Retype all of the records precisely.

++++ Source material

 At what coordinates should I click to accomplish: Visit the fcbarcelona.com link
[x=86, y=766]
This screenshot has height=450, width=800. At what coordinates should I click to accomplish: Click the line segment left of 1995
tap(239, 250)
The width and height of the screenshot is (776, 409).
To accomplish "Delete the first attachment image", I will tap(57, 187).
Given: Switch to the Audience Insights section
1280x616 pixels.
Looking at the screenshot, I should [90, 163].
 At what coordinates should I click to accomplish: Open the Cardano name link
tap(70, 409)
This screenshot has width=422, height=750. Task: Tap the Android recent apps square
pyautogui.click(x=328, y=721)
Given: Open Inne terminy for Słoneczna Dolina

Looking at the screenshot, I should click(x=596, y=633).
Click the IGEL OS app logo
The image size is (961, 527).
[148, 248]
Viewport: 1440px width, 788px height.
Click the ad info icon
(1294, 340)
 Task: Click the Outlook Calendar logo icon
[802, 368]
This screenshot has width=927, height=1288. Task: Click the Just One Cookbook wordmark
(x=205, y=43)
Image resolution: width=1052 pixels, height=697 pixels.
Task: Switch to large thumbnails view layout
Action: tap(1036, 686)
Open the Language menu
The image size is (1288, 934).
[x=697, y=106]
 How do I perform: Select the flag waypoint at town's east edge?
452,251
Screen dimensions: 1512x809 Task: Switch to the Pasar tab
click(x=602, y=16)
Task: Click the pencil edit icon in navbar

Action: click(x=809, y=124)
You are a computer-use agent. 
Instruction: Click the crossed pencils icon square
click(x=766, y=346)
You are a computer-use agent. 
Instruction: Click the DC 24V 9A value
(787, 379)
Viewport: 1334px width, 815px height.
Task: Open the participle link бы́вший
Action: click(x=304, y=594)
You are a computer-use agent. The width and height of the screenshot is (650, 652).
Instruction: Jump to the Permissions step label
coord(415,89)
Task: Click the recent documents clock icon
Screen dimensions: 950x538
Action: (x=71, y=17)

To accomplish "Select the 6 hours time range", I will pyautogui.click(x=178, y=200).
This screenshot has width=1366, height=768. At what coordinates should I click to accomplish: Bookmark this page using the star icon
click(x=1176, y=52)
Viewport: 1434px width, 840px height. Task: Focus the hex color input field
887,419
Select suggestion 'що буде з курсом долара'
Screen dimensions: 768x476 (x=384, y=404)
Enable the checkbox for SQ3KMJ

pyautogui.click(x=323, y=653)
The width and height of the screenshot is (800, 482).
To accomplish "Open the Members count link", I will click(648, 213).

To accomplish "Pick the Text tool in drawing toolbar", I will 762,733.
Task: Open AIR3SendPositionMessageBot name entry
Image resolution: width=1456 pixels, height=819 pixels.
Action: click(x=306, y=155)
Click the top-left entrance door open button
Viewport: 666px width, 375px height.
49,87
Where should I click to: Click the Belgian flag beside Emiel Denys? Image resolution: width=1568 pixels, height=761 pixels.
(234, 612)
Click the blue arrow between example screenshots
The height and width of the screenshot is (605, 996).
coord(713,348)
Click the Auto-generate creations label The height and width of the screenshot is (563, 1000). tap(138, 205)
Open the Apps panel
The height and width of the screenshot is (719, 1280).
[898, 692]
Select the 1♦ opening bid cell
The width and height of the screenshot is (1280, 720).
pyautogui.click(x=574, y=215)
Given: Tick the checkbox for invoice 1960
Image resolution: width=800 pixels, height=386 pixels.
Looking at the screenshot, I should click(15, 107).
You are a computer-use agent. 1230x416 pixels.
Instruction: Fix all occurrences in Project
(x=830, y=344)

++++++++

## Answer
 At what coordinates should I click to accomplish: Visit the fcbarcelona.com link
[x=86, y=766]
This screenshot has height=450, width=800. At what coordinates should I click to accomplish: Click the line segment left of 1995
tap(239, 250)
The width and height of the screenshot is (776, 409).
To accomplish "Delete the first attachment image", I will tap(57, 187).
Given: Switch to the Audience Insights section
1280x616 pixels.
Looking at the screenshot, I should [90, 163].
 At what coordinates should I click to accomplish: Open the Cardano name link
tap(70, 409)
This screenshot has width=422, height=750. Task: Tap the Android recent apps square
pyautogui.click(x=328, y=721)
Given: Open Inne terminy for Słoneczna Dolina

Looking at the screenshot, I should click(x=596, y=633).
Click the IGEL OS app logo
The image size is (961, 527).
[148, 248]
Viewport: 1440px width, 788px height.
Click the ad info icon
(1294, 340)
 Task: Click the Outlook Calendar logo icon
[802, 368]
This screenshot has width=927, height=1288. Task: Click the Just One Cookbook wordmark
(x=205, y=43)
Image resolution: width=1052 pixels, height=697 pixels.
Task: Switch to large thumbnails view layout
Action: tap(1036, 686)
Open the Language menu
The image size is (1288, 934).
[x=697, y=106]
 How do I perform: Select the flag waypoint at town's east edge?
452,251
Screen dimensions: 1512x809 Task: Switch to the Pasar tab
click(x=602, y=16)
Task: Click the pencil edit icon in navbar

Action: click(x=809, y=124)
You are a computer-use agent. 
Instruction: Click the crossed pencils icon square
click(x=766, y=346)
You are a computer-use agent. 
Instruction: Click the DC 24V 9A value
(787, 379)
Viewport: 1334px width, 815px height.
Task: Open the participle link бы́вший
Action: click(x=304, y=594)
You are a computer-use agent. The width and height of the screenshot is (650, 652).
Instruction: Jump to the Permissions step label
coord(415,89)
Task: Click the recent documents clock icon
Screen dimensions: 950x538
Action: (x=71, y=17)

To accomplish "Select the 6 hours time range", I will pyautogui.click(x=178, y=200).
This screenshot has width=1366, height=768. At what coordinates should I click to accomplish: Bookmark this page using the star icon
click(x=1176, y=52)
Viewport: 1434px width, 840px height. Task: Focus the hex color input field
887,419
Select suggestion 'що буде з курсом долара'
Screen dimensions: 768x476 (x=384, y=404)
Enable the checkbox for SQ3KMJ

pyautogui.click(x=323, y=653)
The width and height of the screenshot is (800, 482).
To accomplish "Open the Members count link", I will click(648, 213).

To accomplish "Pick the Text tool in drawing toolbar", I will 762,733.
Task: Open AIR3SendPositionMessageBot name entry
Image resolution: width=1456 pixels, height=819 pixels.
Action: click(x=306, y=155)
Click the top-left entrance door open button
Viewport: 666px width, 375px height.
49,87
Where should I click to: Click the Belgian flag beside Emiel Denys? Image resolution: width=1568 pixels, height=761 pixels.
(234, 612)
Click the blue arrow between example screenshots
The height and width of the screenshot is (605, 996).
coord(713,348)
Click the Auto-generate creations label The height and width of the screenshot is (563, 1000). tap(138, 205)
Open the Apps panel
The height and width of the screenshot is (719, 1280).
[898, 692]
Select the 1♦ opening bid cell
The width and height of the screenshot is (1280, 720).
pyautogui.click(x=574, y=215)
Given: Tick the checkbox for invoice 1960
Image resolution: width=800 pixels, height=386 pixels.
Looking at the screenshot, I should click(15, 107).
You are a computer-use agent. 1230x416 pixels.
Instruction: Fix all occurrences in Project
(x=830, y=344)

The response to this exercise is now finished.